### [SET EXERCISE A]
Copy the passage about Oscar Rabin word for word, from "Oscar Yakovlevich Rabin, who" to "on makeshift stands.".

### [QUOTED TEXT]
Oscar Yakovlevich Rabin, who turns 90 next year, is often called as ‘Solzhenitsyn in painting’ for his portrayal of the mood of the Russian society during the 1960s and 1970s.

Recognised as one of the most gifted and prolific painters of his generation, Rabin is also remembered as a former de facto leader of the Soviet non-conformist art.

Rabin was one of the principal organisers of an important underground exhibition in a Moscow suburb way back in September 1974. Now famously called the ‘bulldozer exhibition’, the outdoor event lasted no more than four hours by the time it was brutally brought down by the authorities who used dump trucks, bulldozers and water-spraying trucks to eject the participating Russian contemporary artists, trampling upon their paintings installed on makeshift stands.

Decades later, Rabin remembered how “the bulldozer was a symbol of an authoritarian regime just like the Soviet tanks in Prague,” and how the exhibition was prepared as a political act against the oppressive regime, rather than an artistic event. “I knew that we’d be in trouble, that we could be arrested, beaten. There could be public trials. The last two days before the event were very scary; we were anxious about our fate. Knowing that virtually anything can happen to you is frightening.”

The event was widely publicised in the Western media, much to the embarrassment of the Soviet authorities. Reporting on the event, The New York Times painted a grim picture: “Artists who protested were roughed up and at least five were arrested. An unknown number of angry spectators were taken to a nearby police station… Some of the artists, the organisers said, have had works displayed in New York, San Francisco, London, Paris and Rome. But they have not been allowed to exhibit formally here… because their styles do not conform with Moscow’s art doctrine, socialist realism.”

Rabin was among the many artists who were arrested in the aftermath of the bulldozer exhibition. In 1978, he, along with his wife and son, was granted a two-way visa to visit the West and return; but on June 23, he was stripped of his citizenship by the Presidium of the Supreme Soviet. Having been forced to leave his own country, Rabin had to adjust to the new life in Paris. The work he made in his adopted home often merged his memories of life in the USSR with the realities of living in France. “The Russia-themed pictures that I sometimes paint even now are not nostalgic. These are pictures-cum-recollections — just a memory about the past. For no matter what sort of past it was, you cannot erase it from your heart.”

Dramatic absurdity

Orphaned very early in his life, Rabin went on to develop a unique and deeply individual way of seeing the world. From the beginning of his artistic career, he employed everyday objects and scenes in his art; the barracks, fences, communal kitchens, withered snow, icons, clothes line, cats, newspapers, churches, bottles, fish, cats, crosses, teapots, road signs, icons and advertisements and, of course, a bottle of vodka frequently visited his canvas. All these objects and paraphernalia symbolically represented Soviet material life and its dramatic absurdity, which was for many years the central theme of Rabin’s creativity.

This was also in direct contrast to the heroic symbolism of the Soviet everyday life as represented by many other artists. Rabin’s art presented a different vision of reality, with an evocative combination of both squalor and splendour. His landscapes, still-lifes and interiors presented deliberately distorted perspectives and distinctly social-critical tones to highlight the unkindness of modern man’s environment and condition.

### [SET EXERCISE B]
Rewrite the records from the line with "ZAPISY DO SZKOŁY (109, 374)" to the line with "DOKUMENTY (63, 2398)", putting "Start" in place of "Home" and leaving everything else as it is. Return only those lines.

Extracted records
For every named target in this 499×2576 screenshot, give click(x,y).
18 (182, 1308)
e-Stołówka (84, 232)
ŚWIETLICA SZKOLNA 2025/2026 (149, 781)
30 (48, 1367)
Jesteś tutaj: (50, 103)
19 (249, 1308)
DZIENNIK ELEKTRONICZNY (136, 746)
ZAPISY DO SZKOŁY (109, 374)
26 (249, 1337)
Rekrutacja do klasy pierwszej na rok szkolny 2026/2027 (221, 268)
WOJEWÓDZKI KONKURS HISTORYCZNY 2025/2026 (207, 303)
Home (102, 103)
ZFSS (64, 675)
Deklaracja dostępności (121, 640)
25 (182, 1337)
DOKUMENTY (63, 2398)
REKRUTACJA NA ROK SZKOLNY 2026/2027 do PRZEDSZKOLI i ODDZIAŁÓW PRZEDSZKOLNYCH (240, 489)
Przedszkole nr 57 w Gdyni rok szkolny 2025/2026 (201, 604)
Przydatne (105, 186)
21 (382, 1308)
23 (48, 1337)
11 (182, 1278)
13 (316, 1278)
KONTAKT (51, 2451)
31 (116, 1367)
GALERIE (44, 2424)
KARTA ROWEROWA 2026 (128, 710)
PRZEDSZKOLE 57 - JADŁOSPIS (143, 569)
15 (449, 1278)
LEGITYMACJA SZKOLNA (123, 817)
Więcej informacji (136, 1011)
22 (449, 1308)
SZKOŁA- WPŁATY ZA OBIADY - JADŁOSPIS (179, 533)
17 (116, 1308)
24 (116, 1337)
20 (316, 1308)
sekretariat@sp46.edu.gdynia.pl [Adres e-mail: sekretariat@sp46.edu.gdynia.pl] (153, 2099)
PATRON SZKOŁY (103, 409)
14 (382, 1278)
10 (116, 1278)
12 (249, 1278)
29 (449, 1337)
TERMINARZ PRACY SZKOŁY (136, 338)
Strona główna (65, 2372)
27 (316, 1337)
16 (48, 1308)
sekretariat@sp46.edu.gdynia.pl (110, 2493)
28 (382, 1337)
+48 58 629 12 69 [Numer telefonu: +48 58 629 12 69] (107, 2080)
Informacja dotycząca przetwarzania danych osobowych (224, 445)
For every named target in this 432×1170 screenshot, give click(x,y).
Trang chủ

### [OUTPUT A]
Oscar Yakovlevich Rabin, who turns 90 next year, is often called as ‘Solzhenitsyn in painting’ for his portrayal of the mood of the Russian society during the 1960s and 1970s.

Recognised as one of the most gifted and prolific painters of his generation, Rabin is also remembered as a former de facto leader of the Soviet non-conformist art.

Rabin was one of the principal organisers of an important underground exhibition in a Moscow suburb way back in September 1974. Now famously called the ‘bulldozer exhibition’, the outdoor event lasted no more than four hours by the time it was brutally brought down by the authorities who used dump trucks, bulldozers and water-spraying trucks to eject the participating Russian contemporary artists, trampling upon their paintings installed on makeshift stands.

### [OUTPUT B]
ZAPISY DO SZKOŁY (109, 374)
26 (249, 1337)
Rekrutacja do klasy pierwszej na rok szkolny 2026/2027 (221, 268)
WOJEWÓDZKI KONKURS HISTORYCZNY 2025/2026 (207, 303)
Start (102, 103)
ZFSS (64, 675)
Deklaracja dostępności (121, 640)
25 (182, 1337)
DOKUMENTY (63, 2398)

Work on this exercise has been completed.